Originally Posted by Circa 1762
Interesting. The reason I ask is that based on the specs you provided, the MgR/I values of your two rackets are almost exactly the same (21.20 and 21.26). The MgR'/I' values (for two-handed backhand) are much farther apart (23.01 and 23.31), but since you have a one-handed backhand, you wouldn't have noticed. I'm very curious what Sten's curves end up looking like. (Sten, I apologize for bringing MgR/I into this thread - just thought it was an interesting observation. I'm excited to see how useful your equation/curves can be.)
Don't apologize, it deals with the same stuff (swingweight, mass etc) as the curves, so it is relevant to discuss it here. I think that there might be some interesting stuff buried in there somewhere and that is why I spent time discussing it. The problem is that travlerajm treats it as some kind of holy grail and applies it everywhere. Like the unfounded statement that you should use MgR/I for one handed swings and MgR'/I' for two handed (sorry, no critique of you), not to speak of the hilarious theory that you need to include g since gravity varies in different places in the world.

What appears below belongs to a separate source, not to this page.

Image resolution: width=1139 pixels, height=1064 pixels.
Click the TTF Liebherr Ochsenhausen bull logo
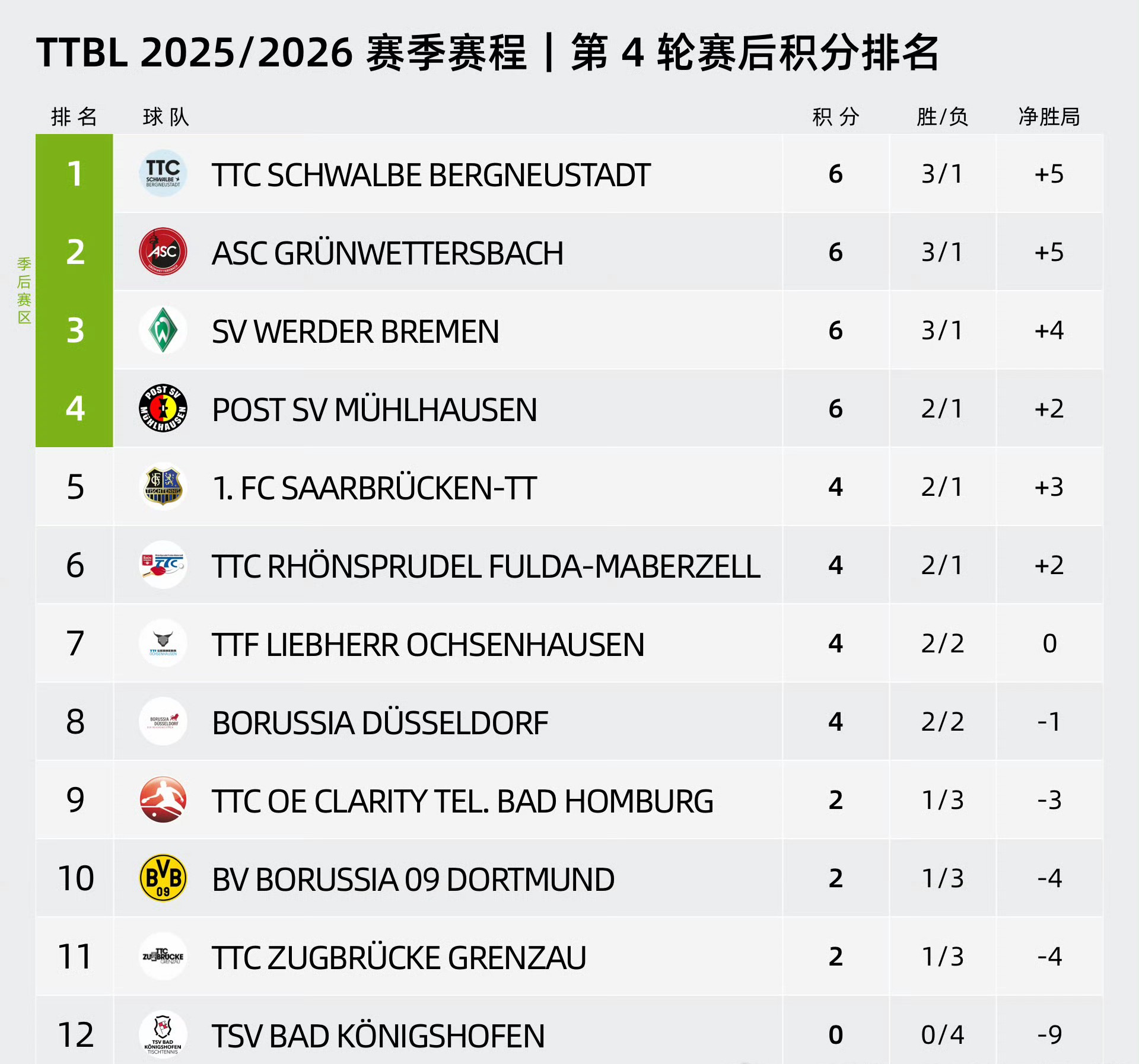point(163,643)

As an example of the connection I took the two Wilson racquets I used in the first post and modified them to MgR/I = 21.0. I think that they are interesting since they are very different to begin with. The Pro Staff has a MgR/I = 21.5 which is fairly close to the magical number so it was enough to add 8 g to the top leading to m=365 g, sw=354, balance=22.6 cm. The Cierzo Two has MgR/I = 19.1 and to bring it up to 21.0 the least I could get away with was adding 85 g at 25 cm. It resulted in a racquet with m=363 g, sw=369, balance=34.3 cm (1 pt HL). And the resulting curves:
Giving them equal MgR/I certainly brought the curves closer together. On the other hand the original racquets are close together for short swings despite having radically different MgR/I.